* Text segment

--------------------------------------------------

2016-01-10

Civilization V on Ubuntu x64 with rv770 and open source drivers

I recently bought Civilization V on Linux and I'm having a lot of fun playing that game. However, it is always risky for me to buy a 3D game because AMD does not support my Radeon graphics card anymore, a Radeon HD4870, internally called rv770. I need to rely on the open source drivers (provided by the Mesa3d project and the default drivers installed with Ubuntu).

It does not mean the open source drivers are bad, but game developers usually only care about testing their game with official drivers provided by the graphics card vendor. If a piece of code is not tested, chances are high that it won't work.

I was pleased to observe that the game works fine on my system. But at one moment in the game, I faced a bug where some character appears completely black.

I opened a new bug ticket at the Mesa3d project, and one of the things that can help Mesa developers is a "apitrace" file. apitrace is a great tool that allows recording all OpenGL calls of a program and replay that calls as many times as you want. It makes possible debugging a graphics program with a predictive set of conditions, a very valuable method of debugging.

--------------------------------------------------

* Provided material

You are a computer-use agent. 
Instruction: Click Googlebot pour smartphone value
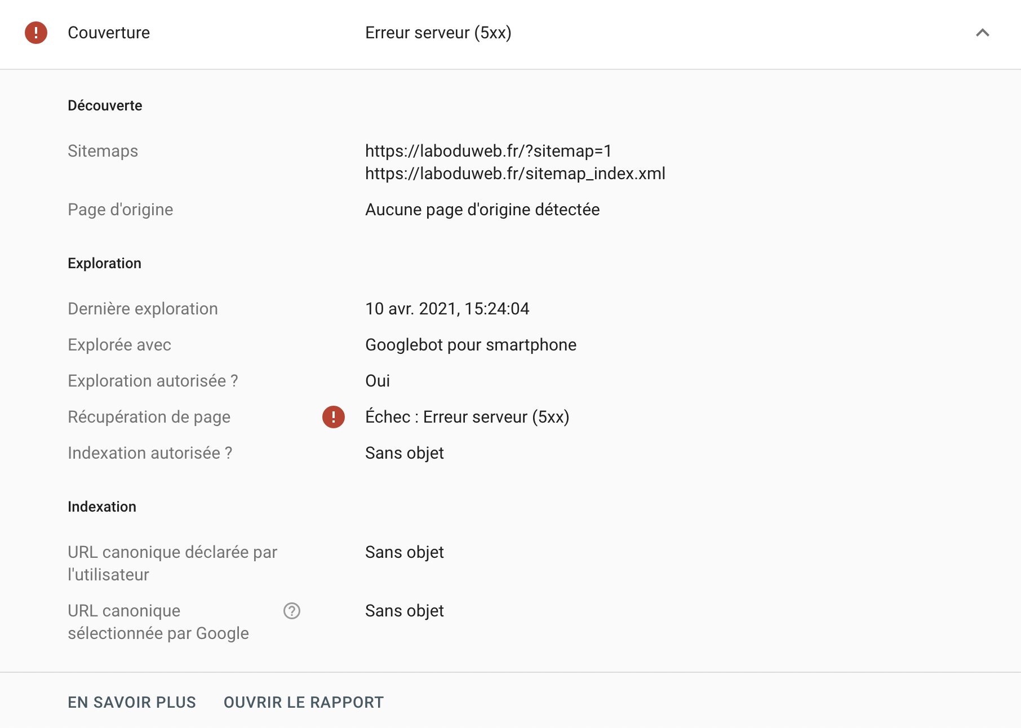coord(470,345)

--------------------------------------------------

* Exercise
Please extract the Civilization V post from the top of the page, reproducing all of it word for word.

* Solution for this task
2016-01-10

Civilization V on Ubuntu x64 with rv770 and open source drivers

I recently bought Civilization V on Linux and I'm having a lot of fun playing that game. However, it is always risky for me to buy a 3D game because AMD does not support my Radeon graphics card anymore, a Radeon HD4870, internally called rv770. I need to rely on the open source drivers (provided by the Mesa3d project and the default drivers installed with Ubuntu).

It does not mean the open source drivers are bad, but game developers usually only care about testing their game with official drivers provided by the graphics card vendor. If a piece of code is not tested, chances are high that it won't work.

I was pleased to observe that the game works fine on my system. But at one moment in the game, I faced a bug where some character appears completely black.

I opened a new bug ticket at the Mesa3d project, and one of the things that can help Mesa developers is a "apitrace" file. apitrace is a great tool that allows recording all OpenGL calls of a program and replay that calls as many times as you want. It makes possible debugging a graphics program with a predictive set of conditions, a very valuable method of debugging.